This Saturday, October 15th, I will be taking part in UNDERGROUND USA, a one-day symposium examining Portland’s radical past through the history of its underground newspapers, The Willamette Bridge and The Portland Scribe. Or, to quote the copy from the event’s official website:
UNDERGROUND USA is a one day public history/arts education event focusing on one chapter of Oregon print cartooning history.
website
Two underground papers, the Willamette Bridge (1968-1971) and the Portland Scribe (1972-1978), provided first jobs for a generation of artists and writers who went on to have national careers. Oregon Cartoon Institute invited five of them – artists Bill Plympton and David Chelsea, and writers Norman Solomon, Richard Gehr and Maurice Isserman – to return to Portland to taIk about these early experiences.
Among the questions they will address: What makes Portland so comics and cartooning friendly?
Two time Oscar nominee Bill Plympton drew covers for the Scribe. Political journalist Norman Solomon wrote for it. Historian Maurice Isserman edited it. Graphic novelist David Chelsea illustrated it. Village Voice columnist Richard Gehr sold it on the street.
Patrick Rosenkranz, the author of Rebel Visions: The Underground Comix Revolution 1963-1975, is our keynote speaker. He too worked for the Scribe.
What was the underground press?
Who read it?
Who wrote it?

* Entries
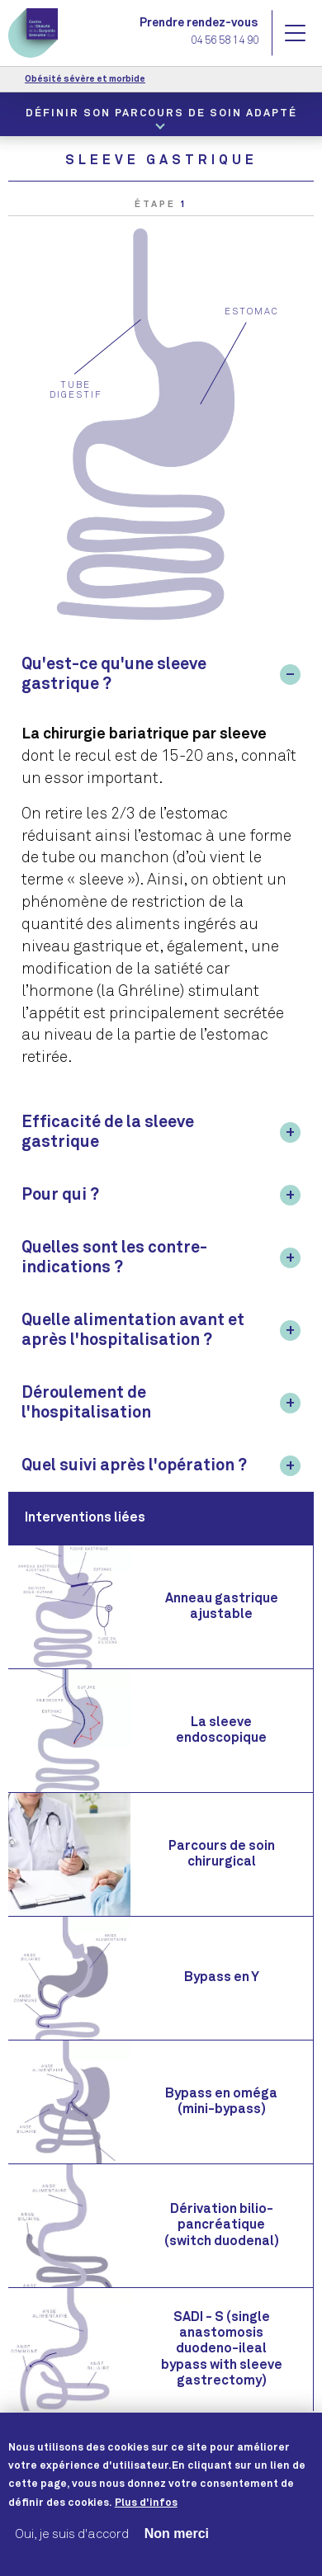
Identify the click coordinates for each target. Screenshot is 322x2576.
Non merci (176, 2548)
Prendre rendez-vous (199, 23)
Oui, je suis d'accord (72, 2548)
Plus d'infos (146, 2517)
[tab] (161, 674)
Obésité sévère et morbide (85, 78)
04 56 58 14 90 (224, 41)
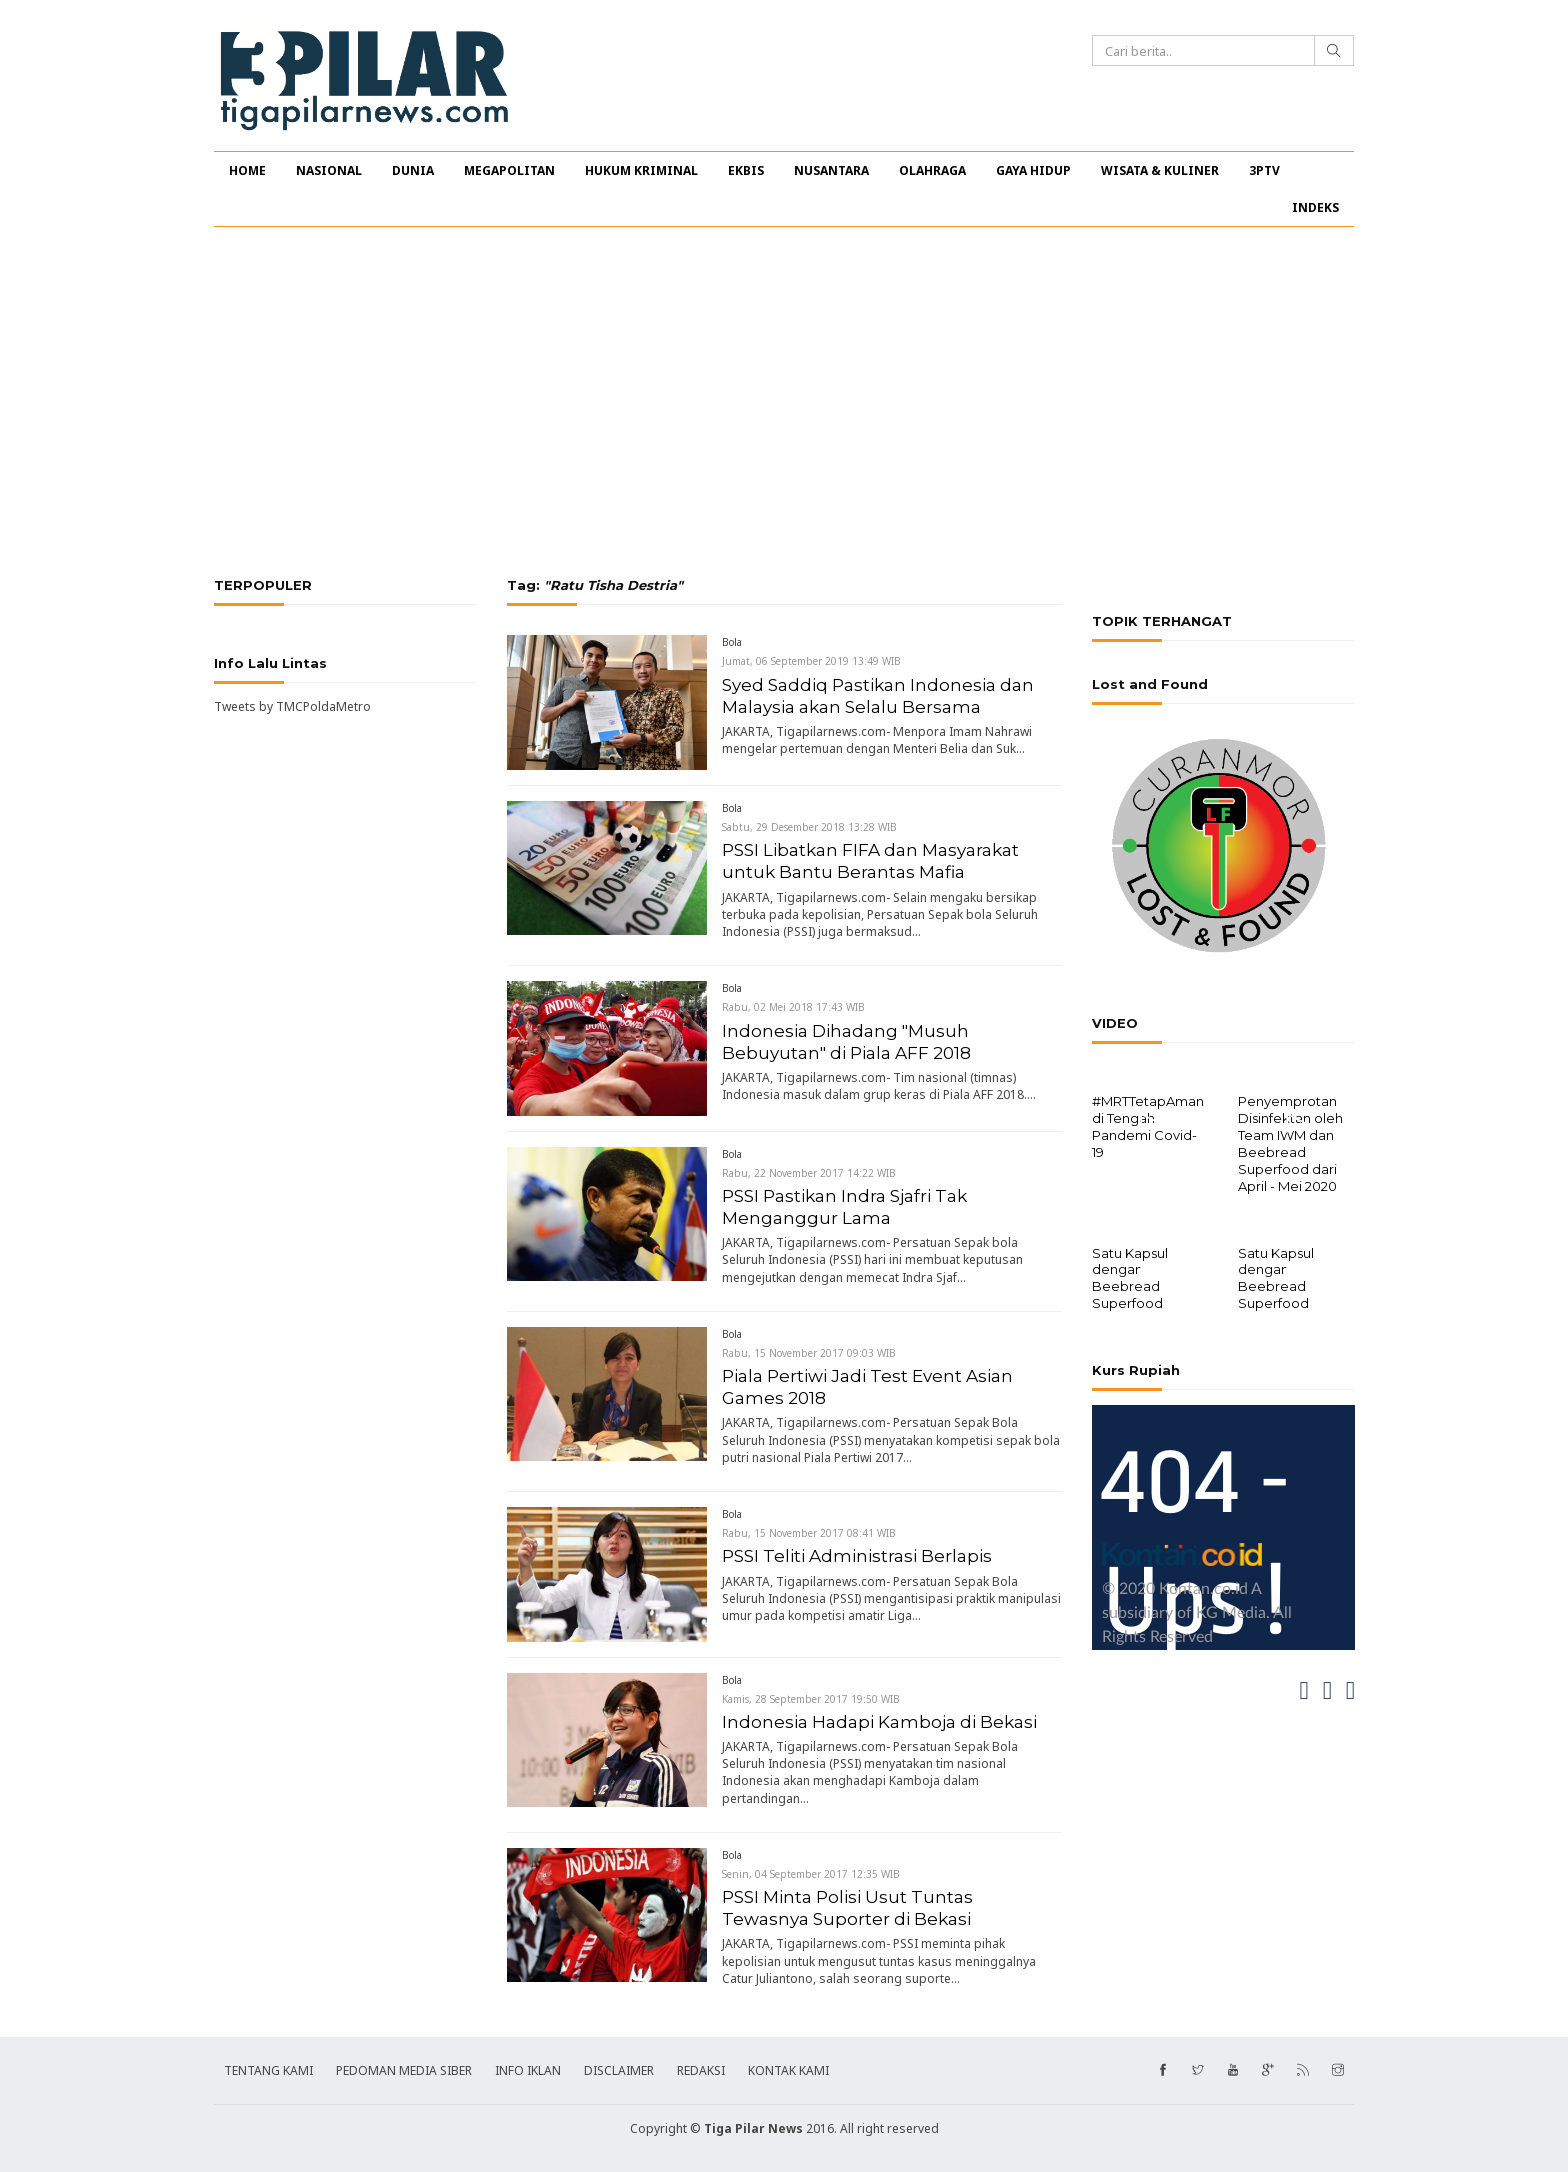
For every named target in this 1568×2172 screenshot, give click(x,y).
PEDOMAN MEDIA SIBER (404, 2070)
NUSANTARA (831, 170)
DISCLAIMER (619, 2070)
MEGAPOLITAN (509, 170)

* Stated task
Extend the post about the UNDERGROUND USA symposium, picking up right after its last line, "Who wrote it?"

* Answer to the task
What role did underground comics play in creating the sensibility of the underground press?
Was Portland’s current affinity for comics/cartooning already in evidence during this forgotten period of regional media making?
Through talks, presentations, onstage conversations and one gigantic culminating panel discussion, UNDERGROUND USA participants will explore these and other questions.
UNDERGROUND USA is open to the general public. It is presented by Oregon Cartoon Institute in partnership with UO Comics & Cartooning Studies and PSU Comic Studies, and with support from Oregon Historical Society.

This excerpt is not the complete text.